Monday, September 27, 2010

What America read last Sunday: things Alpha to Omega!

We were just curious today to see what Americans read this Sunday while enjoying an early cup of hot brewed coffee, or having a late breakfast of what hotels the world over tag as American continental - pancake or bread and butter/jam/jelly, token crispy slices of bacon, egg(s), apple, milk, or munching something at a McDo/KFC/Burger King stand.

Thanks to the Newseum, we get to browse through 351 front pages of American newspapers everyday.  This Sunday, the prominent fare comprised the present preoccupations of the American public: the state elections, budget cuts and new taxes, health care issues, among other political hot items, and of course, the latest football game results.  
There were interesting stories as well--usually boxed with catching illustrations--played up prominently on Page One of newspapers from the west to the east coast, and from these we chose ten (1), which we think are worth a second reading as soon as we've downloaded them all from the papers' websites.

 
The list begins with an Alpha story from the Modesto Bee of California--the hot issue of evolution--and ends with an Omega story from The Record of Stockton, CA--the end of the world, which a religious group believes to have began.  The others have no religious undertone at all; they're more, shall we say, about affections and afflictions of mortals that walk on this earth between the crib and the grave.
For this selection, we excluded one on the silent invasion of American households by bedbug armies. We put in another about the stink bugs that are making citizens of West Chester, Pennsylvania pinch their noses because of their awful smell. They're all crawling on page one of the Daily Local News, which qualifies that these are edible in Laos though.

The Tribune of Greeley, Colorado gave us a visual treat of cats, which immediately reminded us of Cats the musical, but these are incidental to the story.  This is about people who have this certain affliction: hoarding these felines.

The Orange County Register of Santa Ana, California was on its 3rd installment about foreign-born immigrants in the USA, specifically those who have settled in this state.  "Who wins? Who loses?," it asks about the presence of 6 million immigrants  on California soil.

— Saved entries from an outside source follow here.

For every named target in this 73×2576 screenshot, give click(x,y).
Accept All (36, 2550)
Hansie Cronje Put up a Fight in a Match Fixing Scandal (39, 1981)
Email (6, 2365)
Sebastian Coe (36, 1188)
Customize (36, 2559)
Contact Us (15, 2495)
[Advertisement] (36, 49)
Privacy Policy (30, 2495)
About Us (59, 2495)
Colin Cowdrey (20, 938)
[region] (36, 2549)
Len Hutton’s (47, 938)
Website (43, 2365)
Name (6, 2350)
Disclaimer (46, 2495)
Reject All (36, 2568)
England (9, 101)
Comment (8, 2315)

Race in the theater circuit was an issue played up by The Gazette of Colorado Springs.  This "drama of race" does not in anyway recall MLK's "I have a dream".  Our first glance told us it's just that there are not so many minorities available for theatrical work.

It took quite a long time before texting or SMS became addictive to Americans (the Pinoy were way ahead in this communications system, and in fact have developed quite a vocabulary for this medium).  We are not too sure if "sexting" is in the Pinoy lingo, but we are certain this word may eventually be in the Oxford dictionary.

It's the "sexting all the time" among adolescents in Anniston, Alabama that the Anniston Star is worried about.   These kids circulate among their friends pictures of themselves in dishabille, partly or fully.  

Which leads us to the next item featured in The Lewiston Tribune of Idaho:  men past their golden jubilee year building their muscles and showing them off in competition.  We don't think they do 'sexting' to display their bodies.

Men & women soldiers who go to fight a war would come home troubled even if they did not get wounded at all.  The trauma or "hidden wounds" are the subject of a 5-part story in The Fayetteville Observer of North Carolina.  The paper says suffering soldiers are demanding mental health services.

The last item we have is historical from The Las Vegas Review-Journal.  From this we gather that Las Vegas would not have been born and grew to be this glittering city on the desert if it were not for Hoover Dam, which was constructed 75 years ago.